→ SOURCE MATERIAL
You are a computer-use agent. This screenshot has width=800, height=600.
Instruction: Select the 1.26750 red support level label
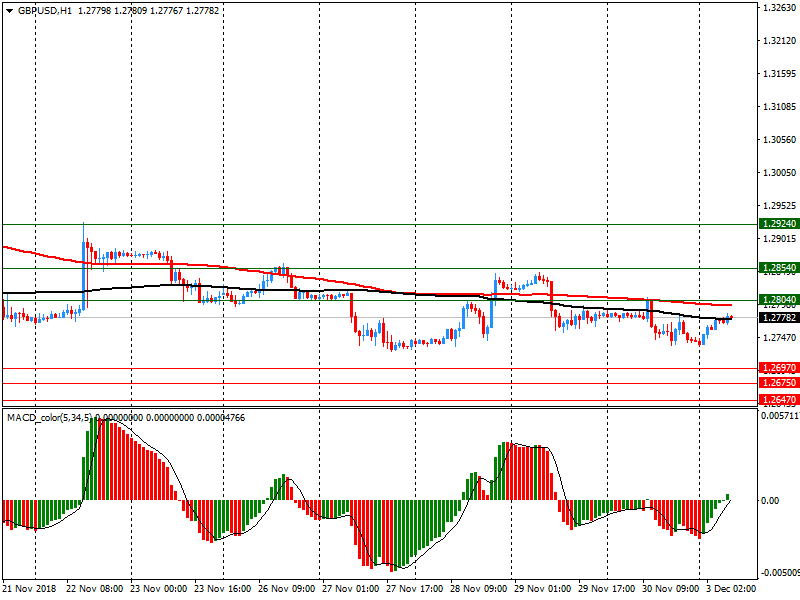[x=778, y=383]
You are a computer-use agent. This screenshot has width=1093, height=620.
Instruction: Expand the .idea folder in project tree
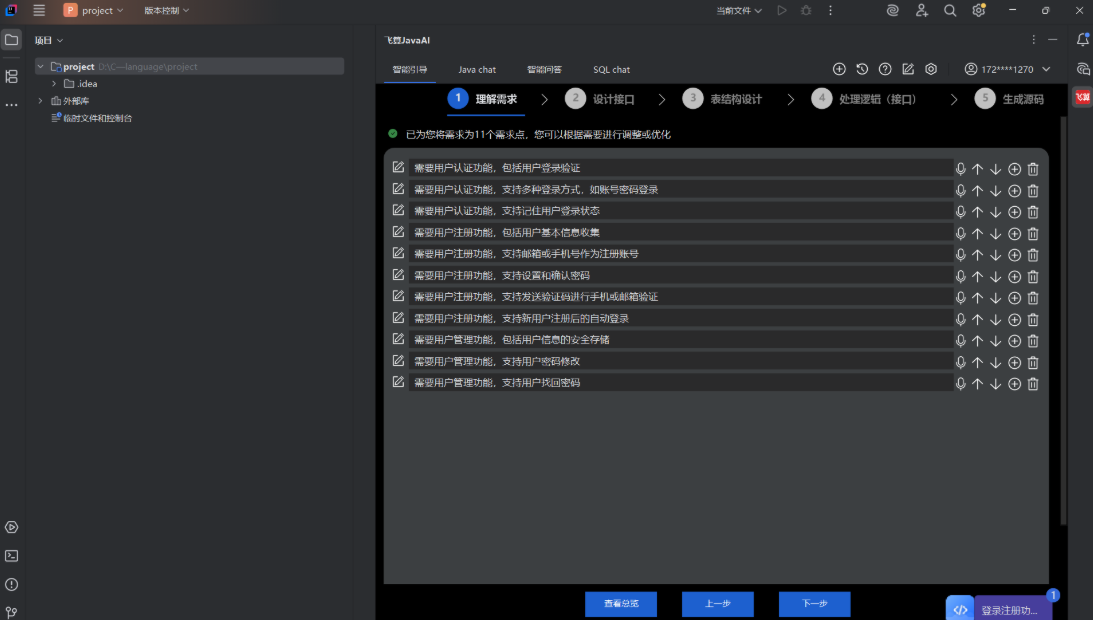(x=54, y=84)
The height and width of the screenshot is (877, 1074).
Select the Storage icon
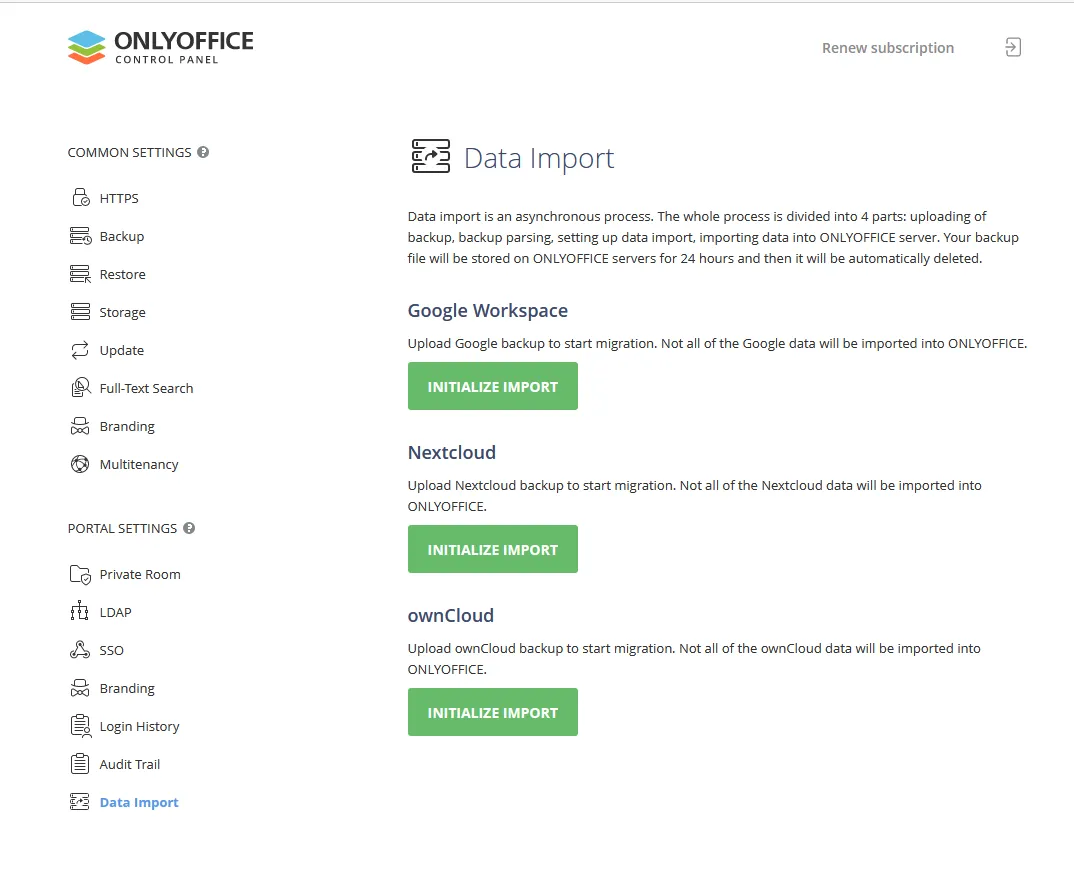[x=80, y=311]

→ EXERCISE REQUIREMENTS
Without including any pictures, print all of the material exactly as given.

→ WRITTEN REPLY
You are a computer-use agent. This screenshot has width=800, height=600.
Instruction: Select the 1.26750 red support level label
[x=778, y=383]
You are a computer-use agent. This screenshot has width=1093, height=620.
Instruction: Expand the .idea folder in project tree
(x=54, y=84)
The height and width of the screenshot is (877, 1074).
Select the Storage icon
[x=80, y=311]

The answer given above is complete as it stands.